Temple Bar Businesses Struggling as Pandemic Aftermath Hampers Recovery Efforts


Once considered Dublin’s cultural and tourist hotspot, Temple Bar is now facing an uphill battle as businesses try to recover from the COVID-19 pandemic. According to local business owners, the area has transformed into a dangerous and unwelcoming place in recent months. Complaints of gangs, drug dealing, and intimidation are increasingly common, with some fearing for their safety.

Niall Sabongi, the owner of the Klaw seafood café and The Seafood Café in Temple Bar, reveals that his establishments have been targeted for breakins multiple times over the past four months. Sabongi, who has been working in Temple Bar since the ’90s, claims that the area has become overrun with gangs and drug addicts since the pandemic began. “It’s become quite a scary place where my staff are being threatened daily,” he said.

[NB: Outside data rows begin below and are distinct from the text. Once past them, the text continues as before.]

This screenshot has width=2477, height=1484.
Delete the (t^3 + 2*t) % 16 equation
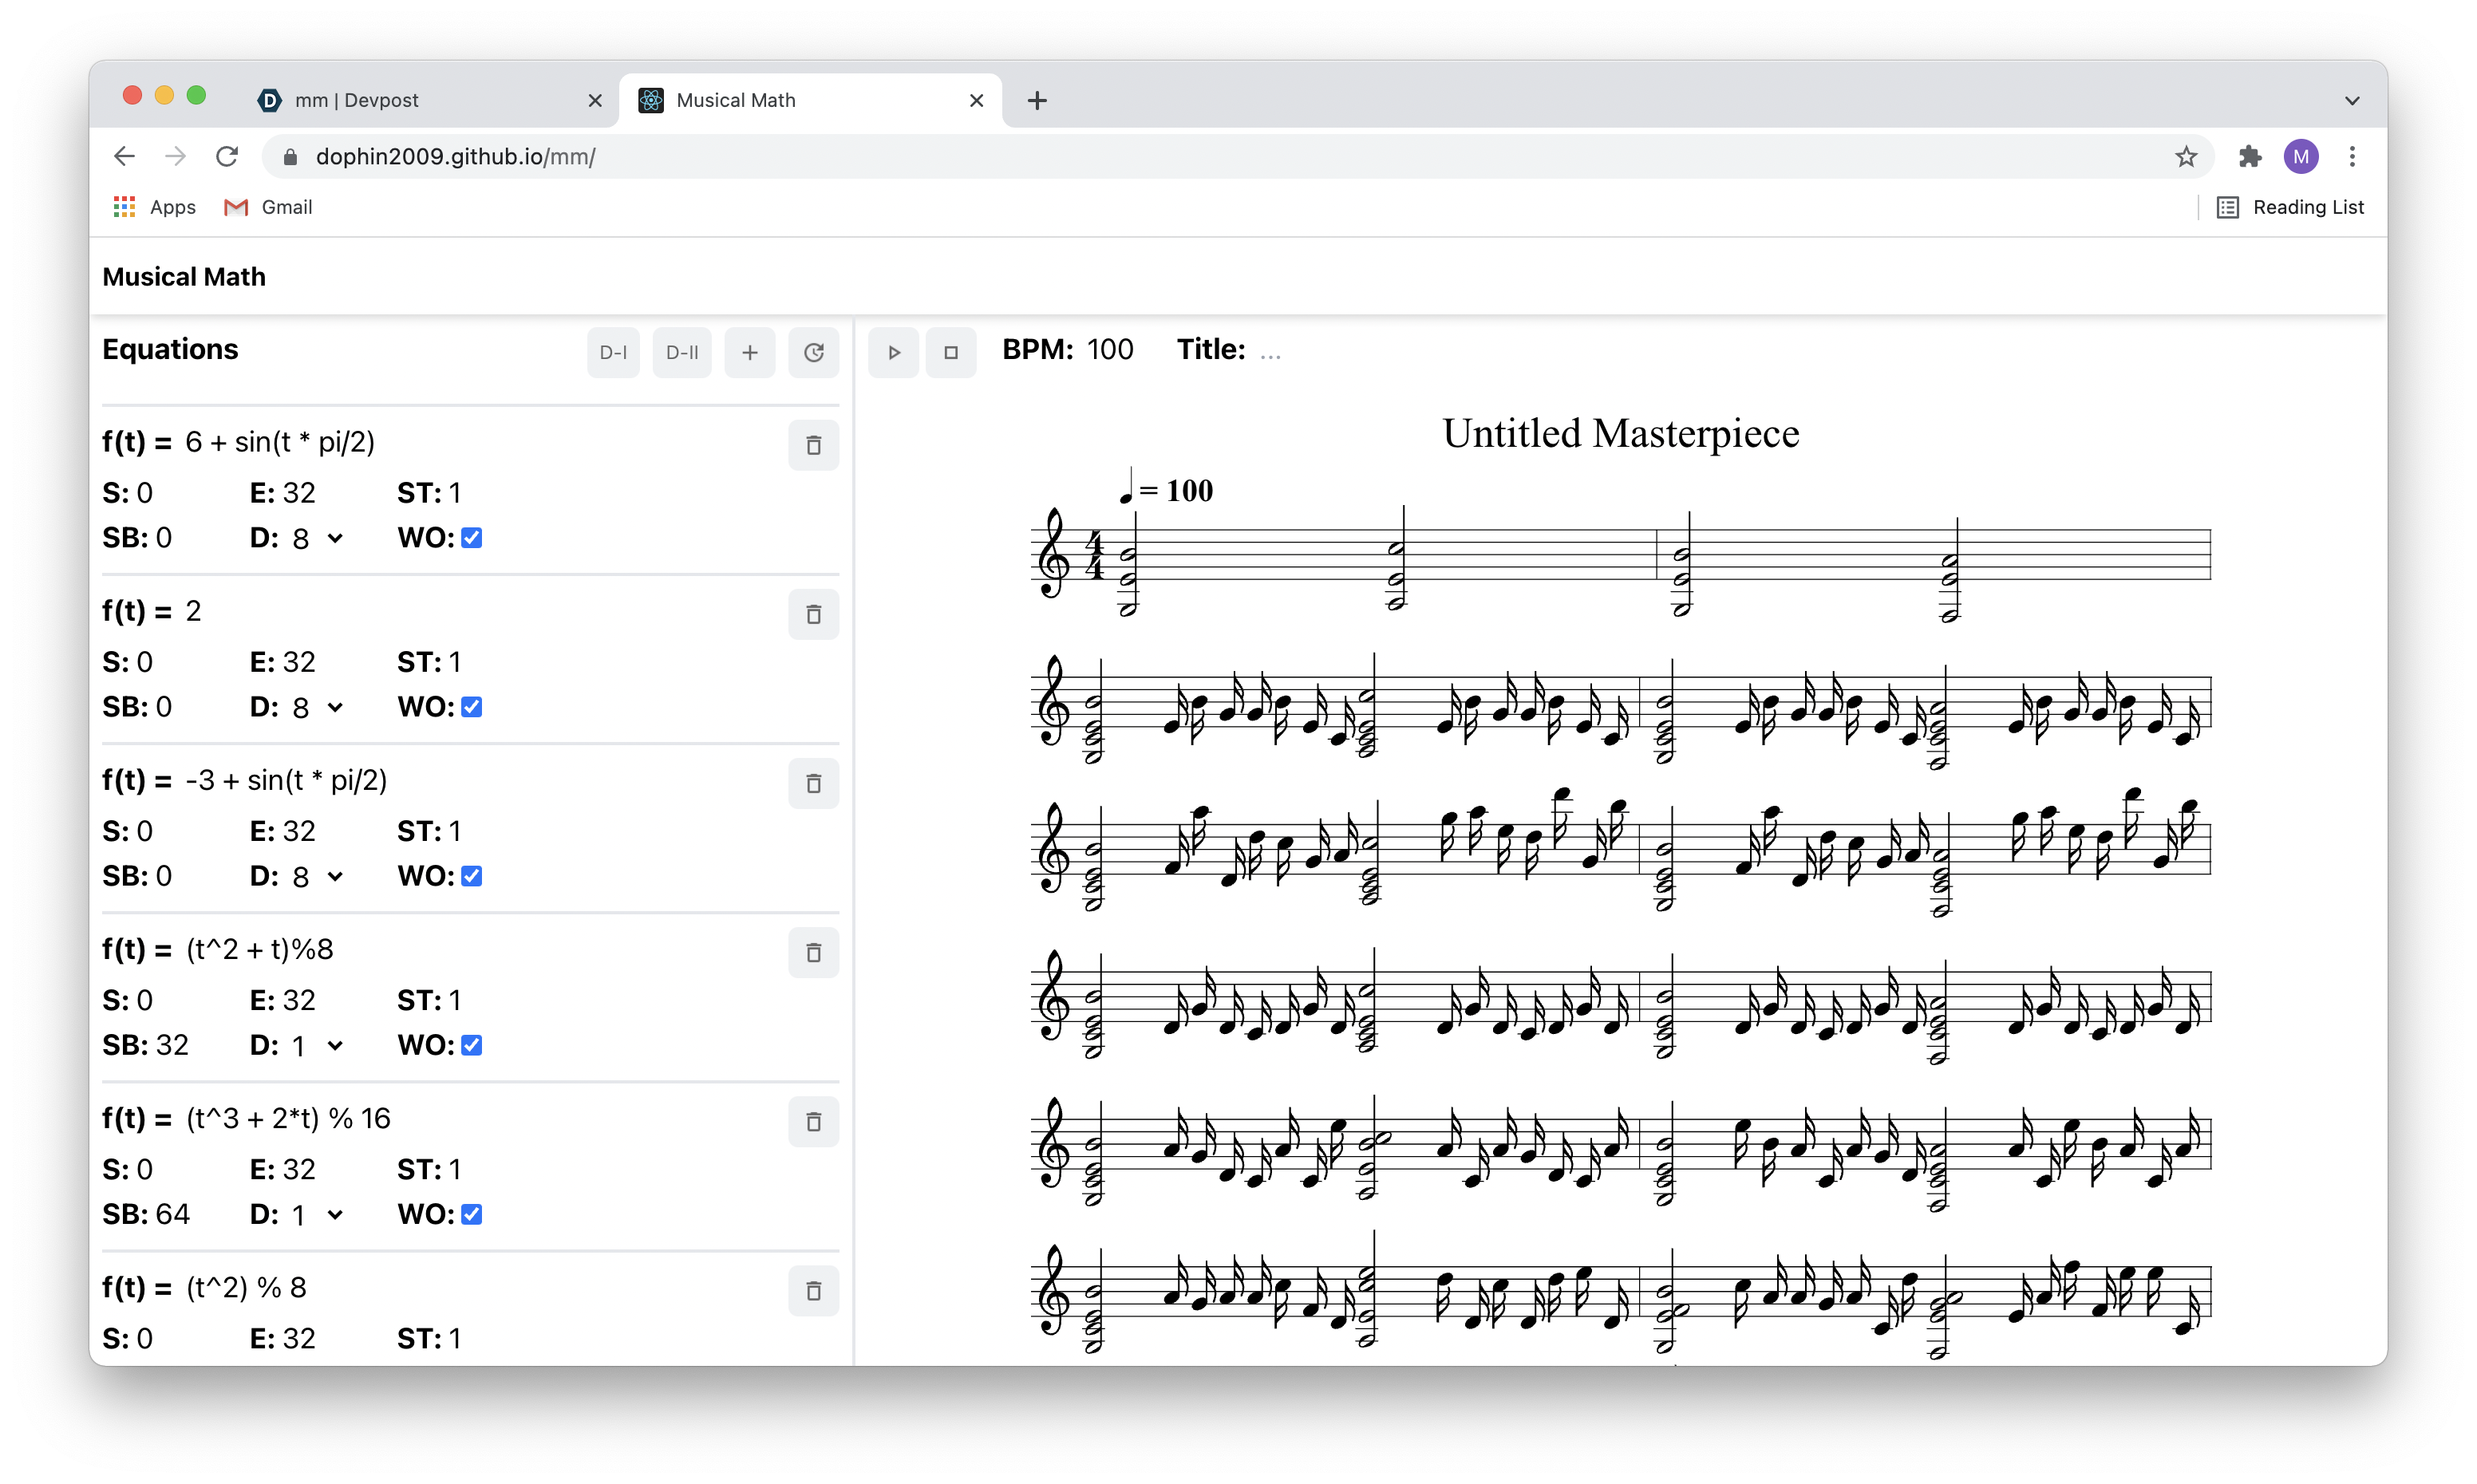coord(813,1121)
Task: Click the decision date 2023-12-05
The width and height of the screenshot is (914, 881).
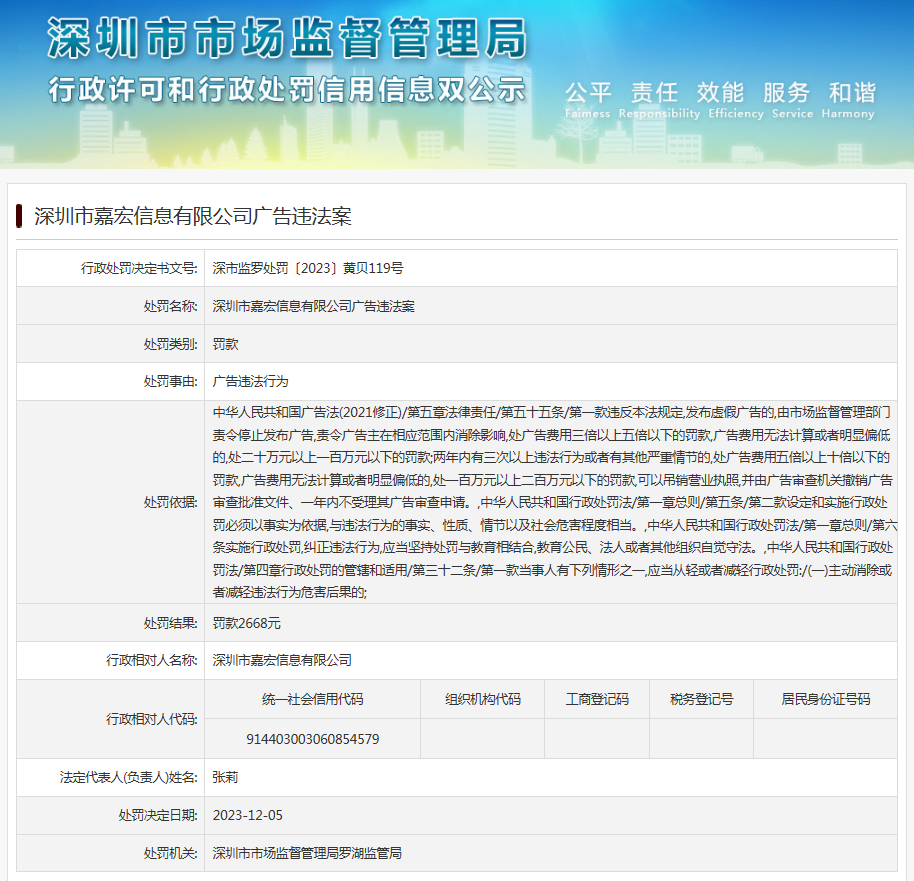Action: 248,815
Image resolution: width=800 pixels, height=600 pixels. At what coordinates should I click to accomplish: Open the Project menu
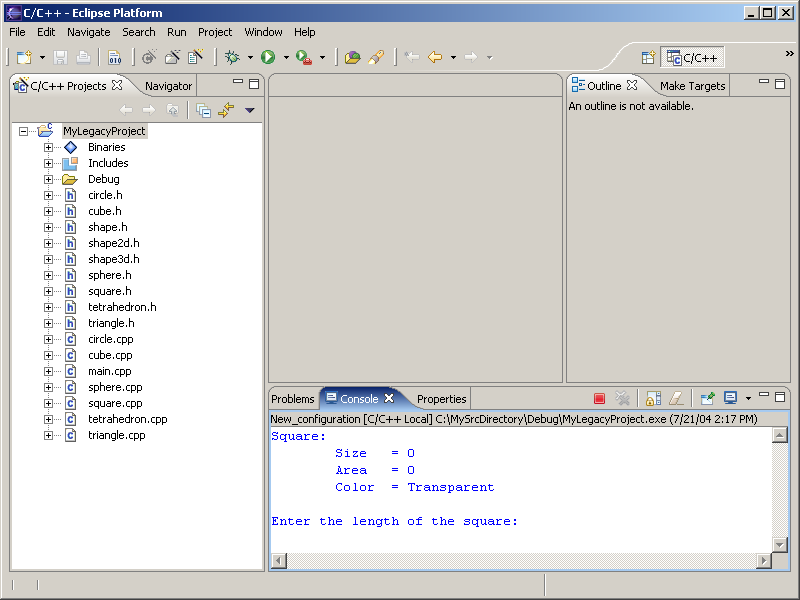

Many Temple Bar business owners believe that the pandemic has played a significant role in the area’s decline. When Gardaí clamped down on troublemakers violating Covid rules around Grafton Street, they seem to have migrated closer to the Liffey. The narrow streets of Temple Bar offer a convenient hideout and escape route when necessary.

The businesses in the area are now urging for increased garda patrols and a more robust policing response. Despite the government’s budget commitment to recruit an additional 1,000 garda officers in 2023, the Garda Representative Association (GRA) says that the target will not be met. According to the GRA’s deputy general secretary, Ronan Slevin, only 288 trainees have entered Templemore since January, falling short of the 425 scheduled.

In an effort to revive Temple Bar, Dublin City Council has launched a €5 million regeneration project, aiming to create a more pedestrian-friendly environment. The 18-month project will include new seating, lighting, and planting, as well as wider footpaths and granite pavements alongside the historic cobblestones. Temple Bar Square is also set to receive a makeover, with its steps removed to create a single-level surface covering nearly 1,000 square metres.

Lord Mayor of Dublin Caroline Conroy believes that the project will make Temple Bar feel more inclusive, drawing more pedestrians who will, in turn, help reduce antisocial behaviour. However, it remains to be seen whether these efforts can breathe new life into the struggling area and restore its status as the jewel of Dublin’s social scene.